Exercise A:
Answer these from the summary on dynamic-mode decomposition of SWOT altimetry, one line each, marked to match:
(i) Besides simulations, what observations does the paper use?
(ii) Which modes correspond to geostrophically balanced motions?
(iii) What two things can DMD extract from SSH fields?
Exercise B:
Please extend the summary on dynamic-mode decomposition of SWOT altimetry, picking up after its final finding.

Selected text:
----------

Dynamic-Mode Decomposition of Geostrophically Balanced Motions from SWOT Altimetry

TL;DR

This paper demonstrates how dynamic-mode decomposition (DMD) can effectively separate geostrophically balanced motions from unbalanced motions in ocean surface height data, using simulations and SWOT satellite observations.

Contribution

It introduces a novel application of DMD to distinguish balanced and unbalanced ocean motions from high-resolution SSH data, including SWOT observations.

Findings

DMD successfully separates sub-inertial and super-inertial modes.

Sub-inertial modes correspond to geostrophically balanced motions.

DMD can extract internal tides and gravity waves from SSH fields.

----------

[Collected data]

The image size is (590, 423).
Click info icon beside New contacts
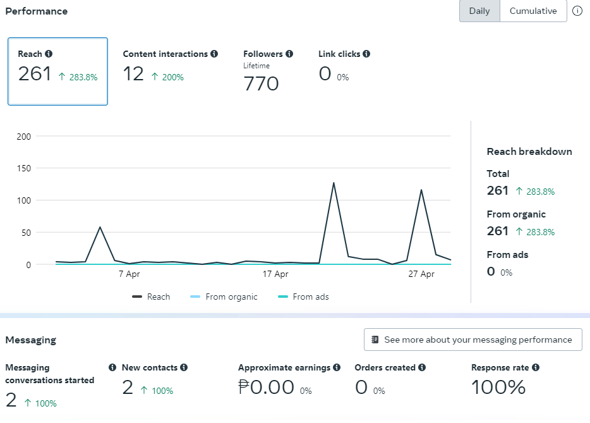pos(184,367)
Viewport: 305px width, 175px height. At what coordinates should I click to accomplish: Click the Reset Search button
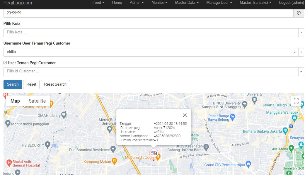coord(55,84)

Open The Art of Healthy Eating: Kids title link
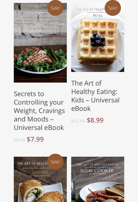[95, 96]
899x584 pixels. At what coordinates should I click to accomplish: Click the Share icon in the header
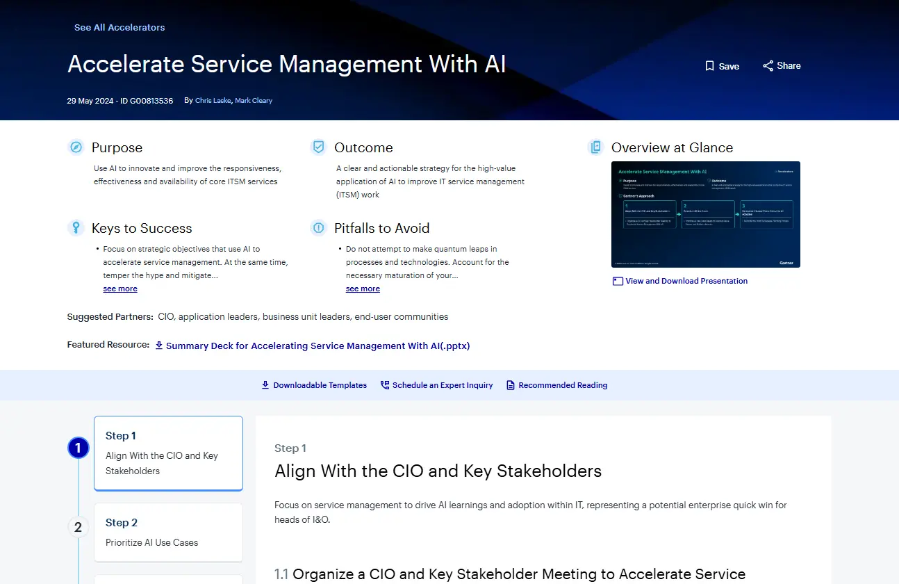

----------

Written reply A:
(i) SWOT satellite observations
(ii) Sub-inertial modes
(iii) Internal tides and gravity waves

Written reply B:
Abstract

The decomposition of oceanic flow into its balanced and unbalanced motions carries theoretical and practical significance for the oceanographic community. These two motions have distinct dynamical characteristics and affect the transport of tracers differently from one another. The launch of Surface Water and Ocean Topography (SWOT) satellite provides a prime opportunity to diagnose the surface balanced and unbalanced motions on a global scale at an unprecedented spatial resolution. Here, we apply dynamic-mode decomposition (DMD), a linear-algebraic data-driven method, to a tidally-forced numerical simulation and one-day-repeat SWOT observations of sea-surface height (SSH) in the Gulf Stream extension. DMD is able to separate out the spatial modes associated with sub-inertial periods from super-inertial periods. The sub-inertial modes of DMD can be used to extract geostrophically balanced motions from SSH fields, which have an imprint of internal tides and gravity waves. We utilize the statistical relation between relative vorticity and strain rate as the metric to gauge the extraction of geostrophy.